Amid concerns about voter suppression, mail-in ballots, and COVID-19, Columbia University has created two early voting sites for the 2020 general election.
The Forum and the Russ Berrie Medical Science Pavilion will both serve as early voting locations from Saturday, Oct. 24 to Sunday, Nov. 1. This is the first time Columbia will provide early voting sites for a presidential election. The Forum will also serve as a poll worker training site before early voting begins.
In 2019, the New York City Board of Elections was criticized for failing to create enough early voting sites despite receiving a $75 million dollar pledge from the city budget to fund them. Behind New York’s perception of progressiveness, the city has a long history of voter suppression, and, until 2018, it was one of just 12 states without early voting. According to research, early voting has been shown to relieve congestion at polling places, reduce the burden on Election Day poll workers, and foster voter turnout, particularly among traditionally underrepresented voters.
“Without early voting, the prediction is a somewhat whiter and more affluent turnout,” political science professor Jeffrey Henig said.
This is New York’s first presidential election to feature early voting, and the BOE has added 27 early voting sites since the 2019 election. Each election, the BOE determines catchment areas around early polling locations to distribute voting populations, meaning each voter is assigned an early and Election Day polling place based on location.
During the primary election in June, Columbia designated Wien Hall as an early voting site at the BOE’s request, which served Morningside Heights and Manhattanville voters. Columbia moved the site to The Forum for the general election, citing the building’s accessibility, vacancy, and proximity to West Harlem, according to Tricia Shimamura, Director of Government Relations in the Office of Government and Community Affairs at Columbia. The BOE rearranged the catchment area for The Forum, assigning early voters living between approximately 116th St. and 141st St. to the site.
“For our local community in West Harlem, it’s a real benefit because it’s centrally located,” Shimamura said. “At Wien, you had to walk into campus, and it felt a little harder to find.”
Of the 88 early voting locations in New York City this election, 16 are in Manhattan, and five of those—including the two on the Manhattanville and Columbia University Irving Medical Center campuses—are above 125th St. The BOE must provide at least one early voting site per 50,000 registered voters.
Experts agree that early voting can facilitate fair elections by addressing voter suppression, and in 2019, when legislation first passed allowing early voting in New York, Mayor Bill de Blasio called it “a chance for us to reinvigorate our democracy.” Disparities in voting accessibility is especially relevant in West Harlem; data on voter participation by census tract shows that in 2019, Manhattanville’s rate of voter participation was half that of Morningside Heights'. The same year, only two of Manhattan’s nine early voting locations were above 125th St., and neither were in West Harlem.
A 2013 Spectator analysis showed that across New York City’s neighborhoods, Morningside Heights and Hamilton Heights have the highest income disparity. That year, the top fifth of the population made more than 30 times that of the lowest fifth.
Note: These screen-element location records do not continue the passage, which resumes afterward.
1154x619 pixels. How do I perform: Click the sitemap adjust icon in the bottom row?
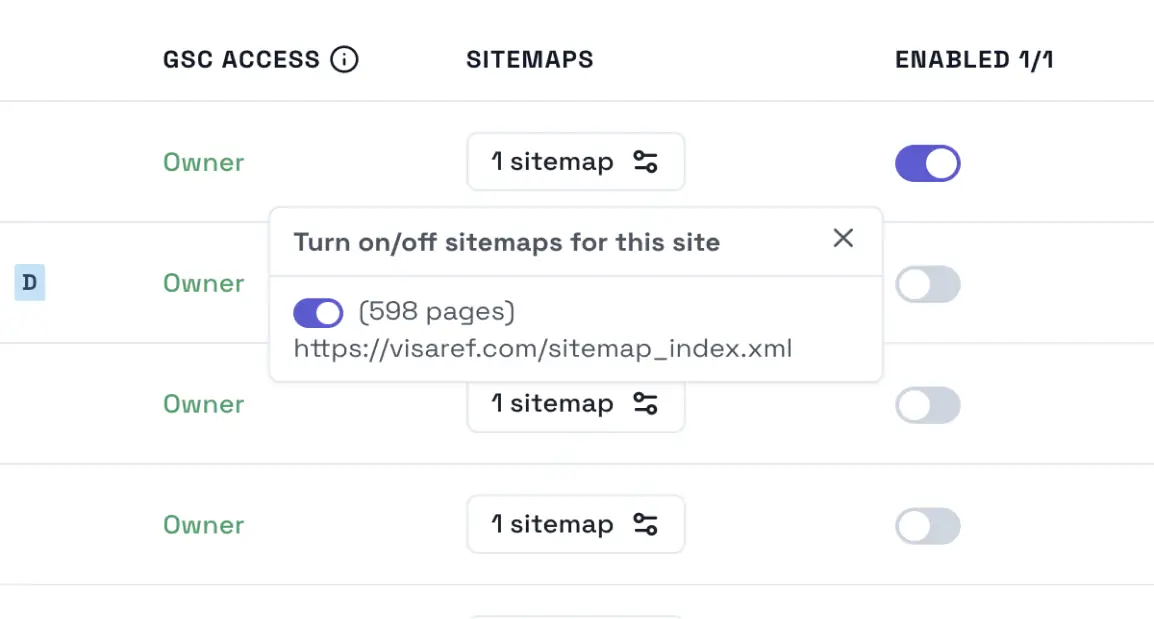click(646, 524)
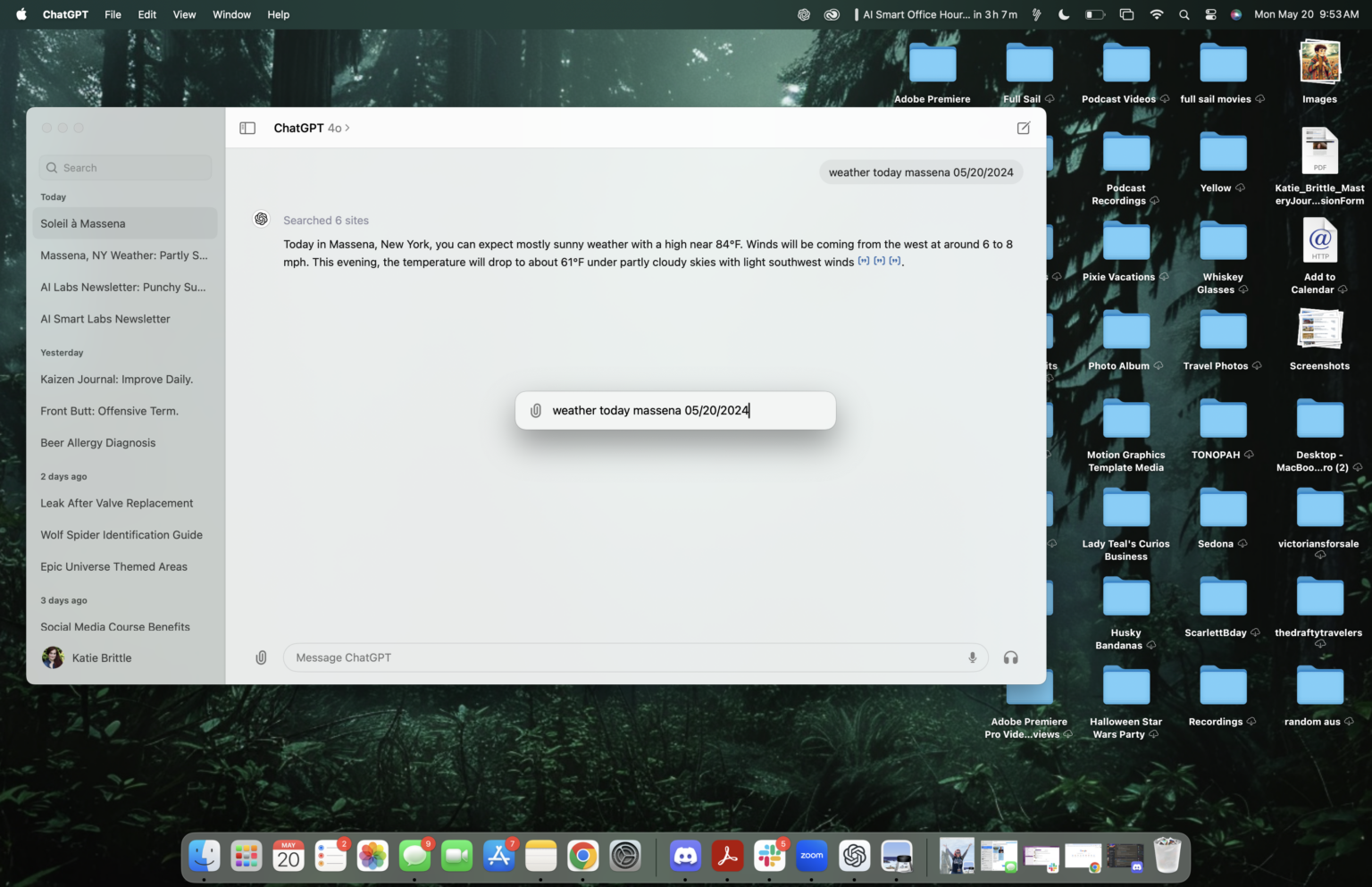The width and height of the screenshot is (1372, 887).
Task: Click the new chat compose icon
Action: point(1024,128)
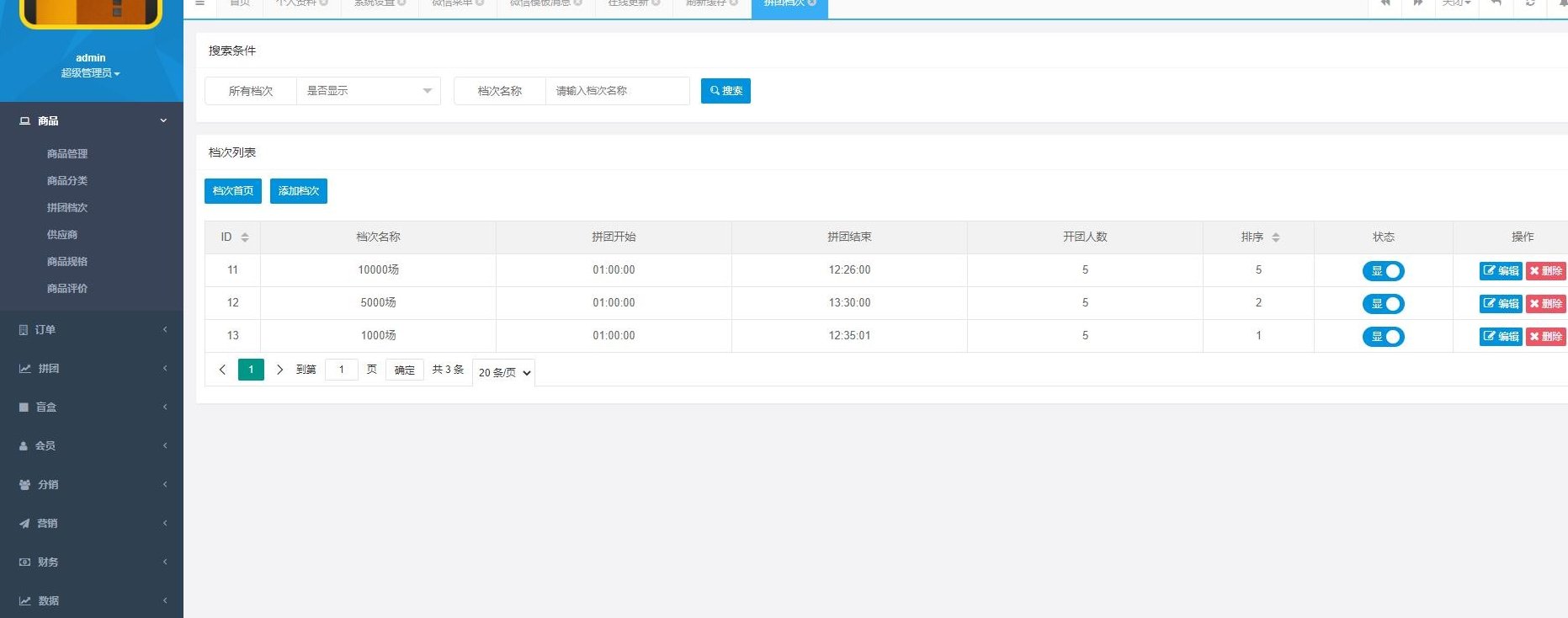Open the 是否显示 dropdown filter
This screenshot has height=618, width=1568.
pos(369,91)
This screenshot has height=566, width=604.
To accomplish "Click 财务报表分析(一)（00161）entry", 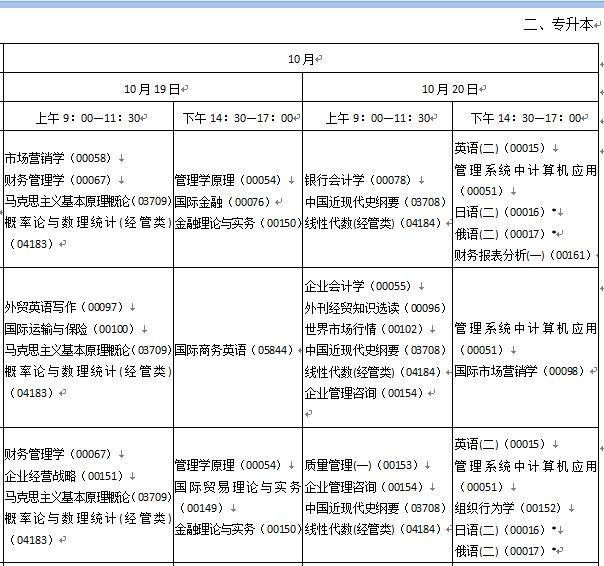I will [522, 255].
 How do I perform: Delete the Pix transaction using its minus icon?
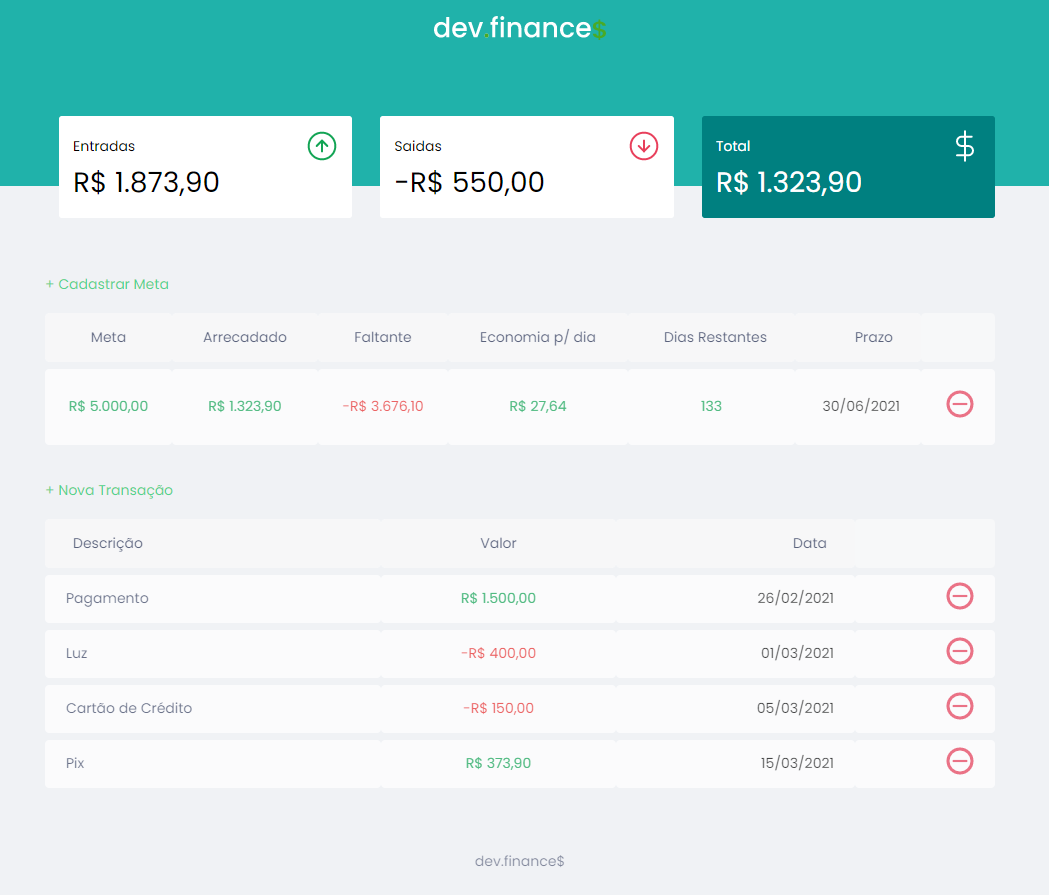(x=959, y=761)
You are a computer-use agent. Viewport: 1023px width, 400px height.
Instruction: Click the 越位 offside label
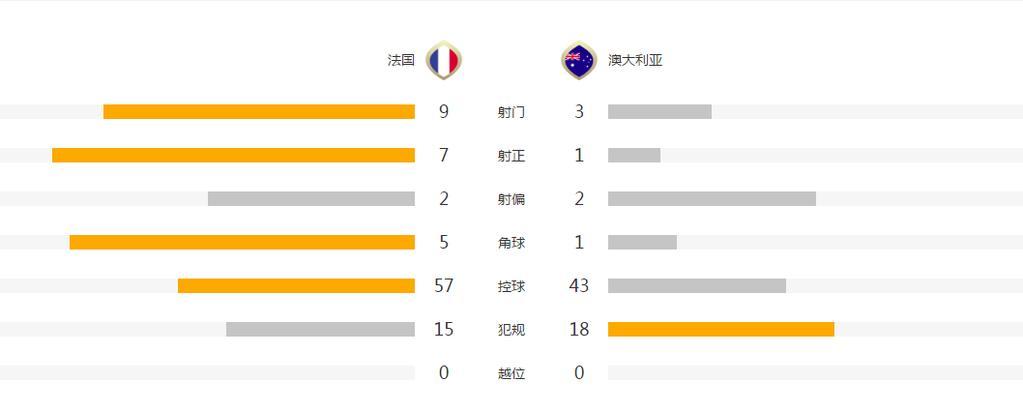pyautogui.click(x=511, y=374)
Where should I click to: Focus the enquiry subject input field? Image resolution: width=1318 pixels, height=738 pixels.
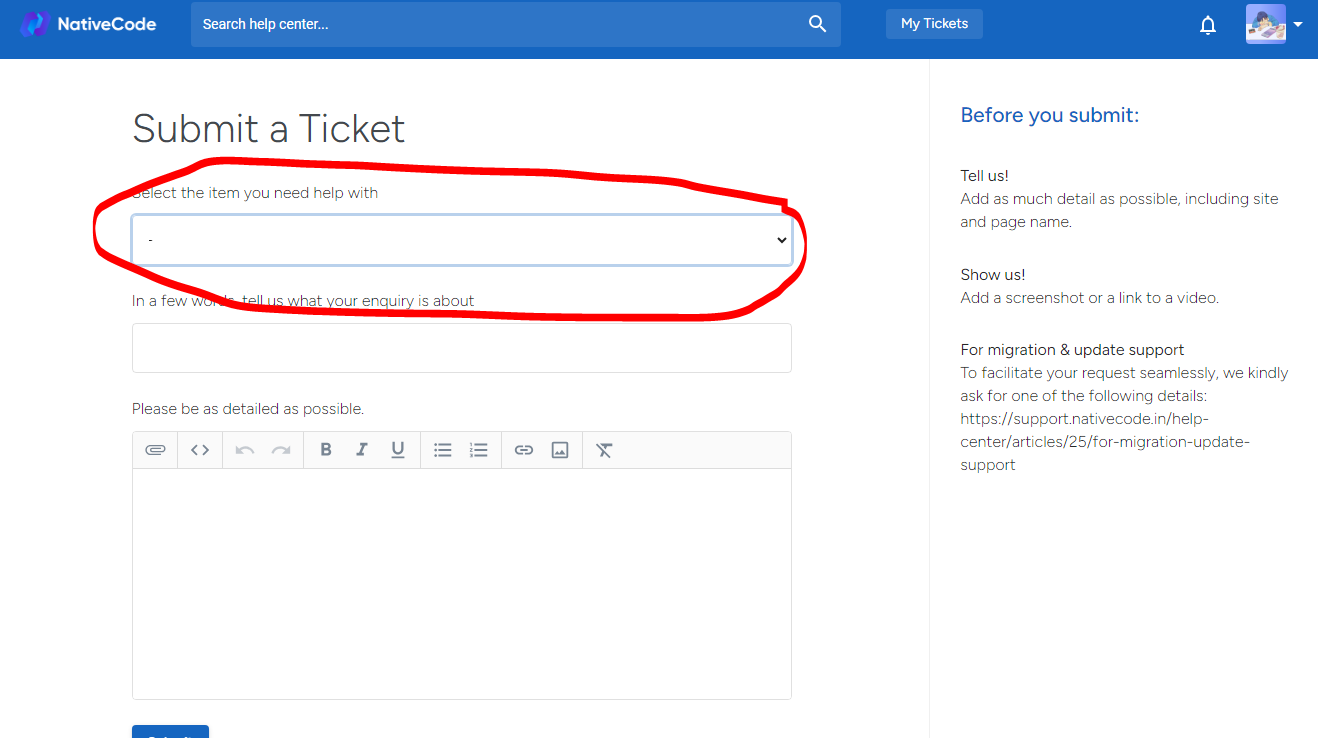point(461,348)
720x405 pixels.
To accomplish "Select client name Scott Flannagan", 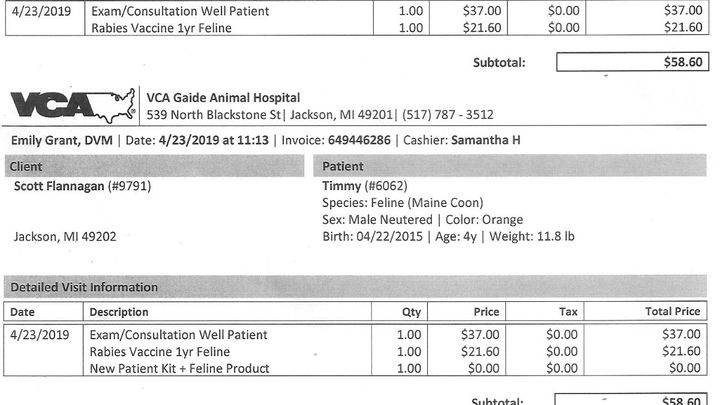I will tap(59, 186).
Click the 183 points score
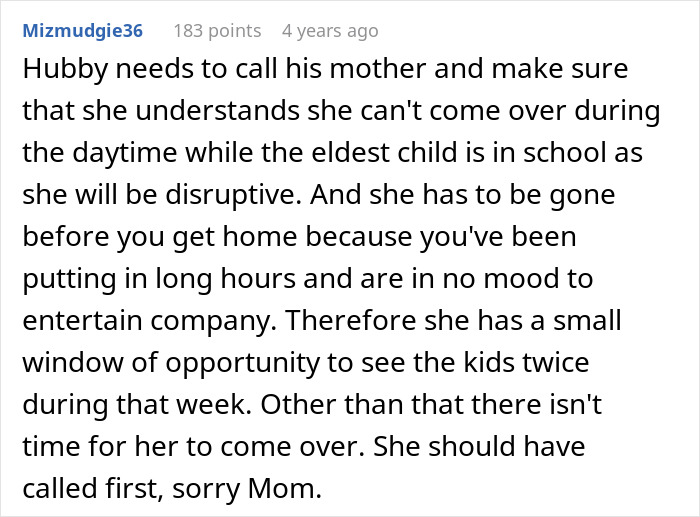The width and height of the screenshot is (700, 517). click(217, 30)
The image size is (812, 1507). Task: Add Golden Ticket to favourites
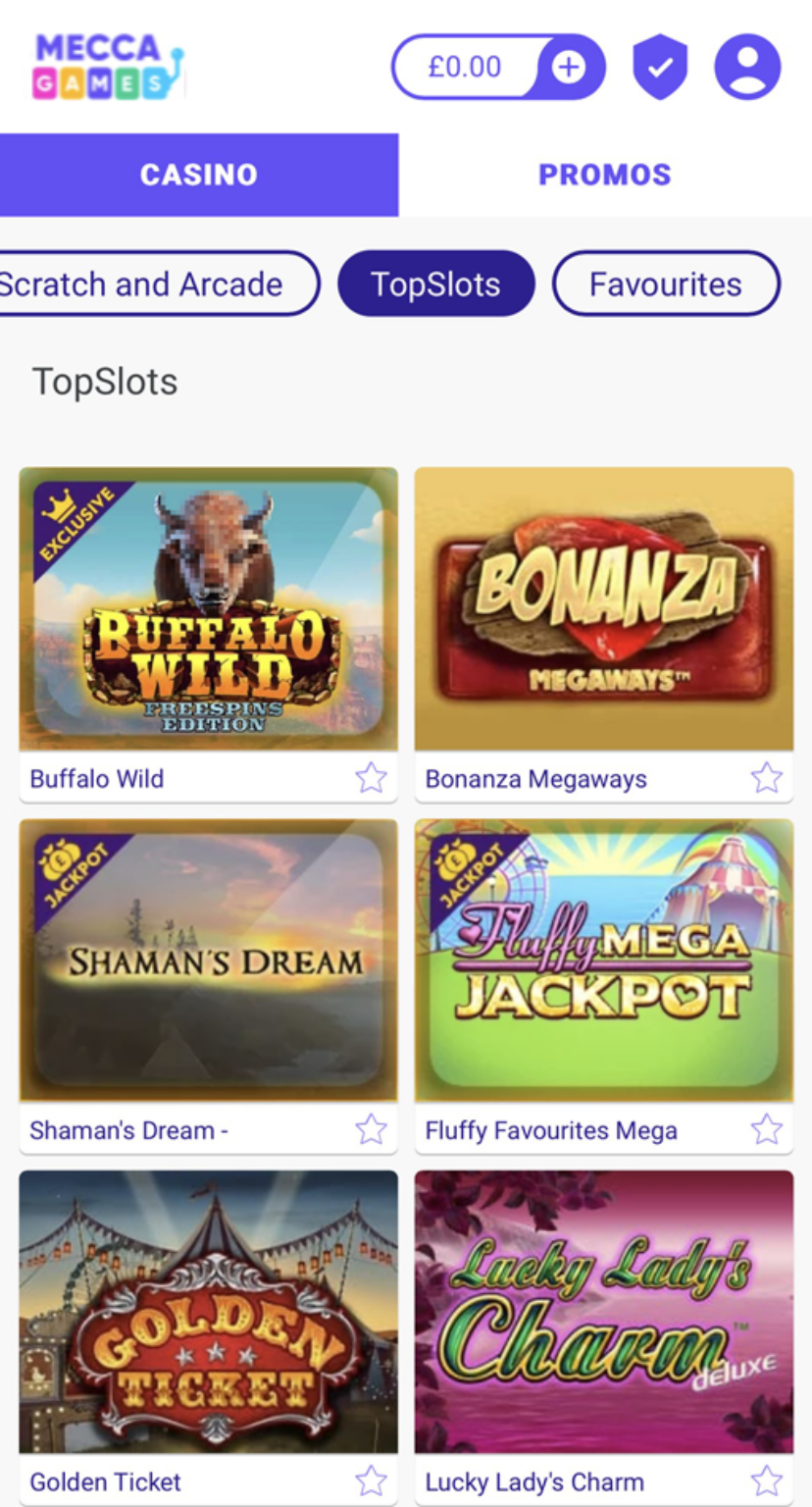click(371, 1481)
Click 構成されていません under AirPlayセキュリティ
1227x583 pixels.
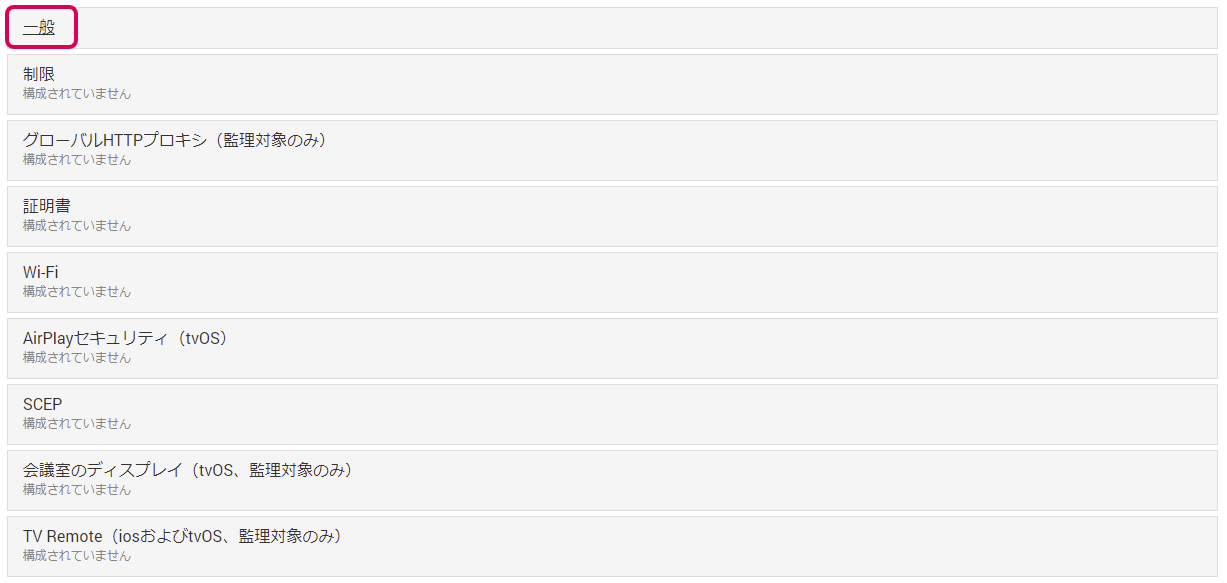[x=77, y=358]
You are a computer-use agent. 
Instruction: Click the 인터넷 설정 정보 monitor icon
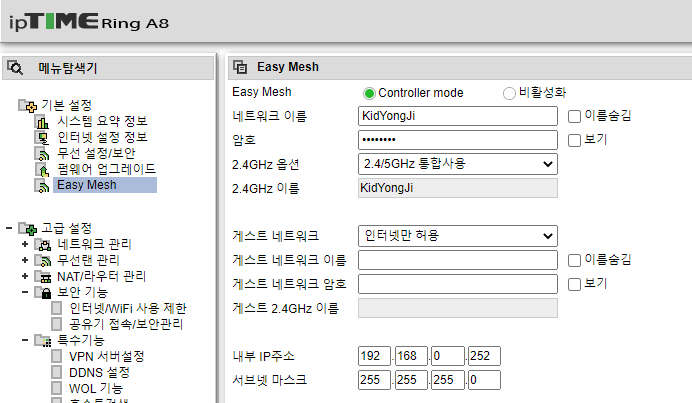[x=42, y=137]
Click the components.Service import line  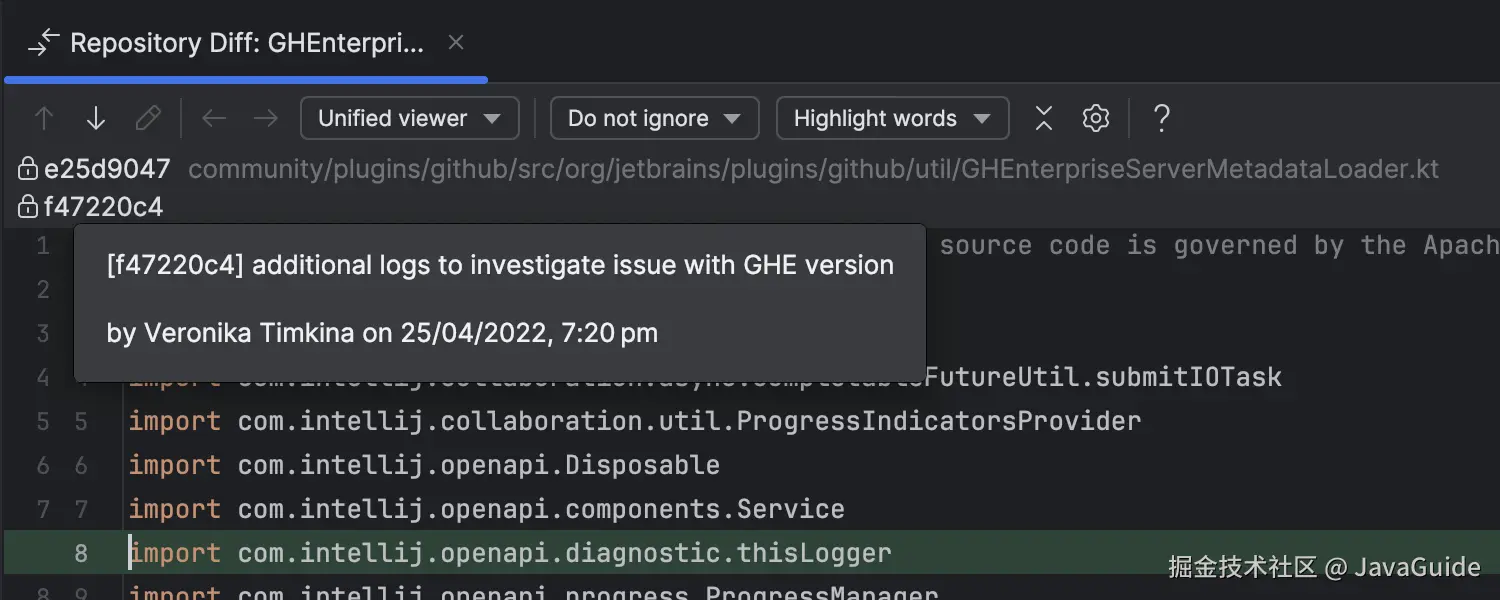[486, 509]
Research also shows that eligible voters with annual family incomes under $10,000 vote at a rate almost half that of eligible voters with annual incomes over $150,000.
Henig said distances to polling places, ID requirements, voter registration laws, and narrow opening hours at polling places may be responsible for this disparity.
“When you ease voting, you get higher rates, particularly in terms of class and race,” Henig said.
As a result, placing more polling centers in locations often accessed by underrepresented communities may increase turnout for those populations. However, if locations for polling sites and resources are not carefully chosen, they may not be as effective.
“Familiarity and comfort are also important: a polling place in a new location that isn’t a community’s normal school or church might breed some discomfort,” Henig said.
Though University administrators unveiled the Forum as a hub to foster connections between the Columbia’s academic community and West Harlem residents, residents have pointed to the building’s starkly different architectural design in addition to the visible presence of Columbia security guards as signs that the space isn’t intended to be accessible for locals.
Zachary Kimmel CC ’21, founder and director of outreach for the student campaign Columbia Votes, hopes Columbia’s new early voting sites will create a bigger conversation about voter participation at Columbia.
“I’ve been thinking a lot about ways to expand our civic engagement work beyond the school. We’ve been really focusing on getting undergrads to vote…but The Forum is designed to serve the broader West Harlem community, and it’s important that it’s there.”
Marti Cummings, a member of Community Board 9, a local advisory board representing West Harlem and surrounding areas, as well as a 2021 candidate for New York City Council District 7, said that these new polling places are especially important during a pandemic when people are less likely to travel a far distance to vote.
“Voter suppression is a very real thing, and the more polling locations we have, the more people can participate in our democracy,” Cummings said.
For both early voting and Election Day voting, registered voters can find their assigned polling places here. (Early voting sites differ from Election Day polling places.)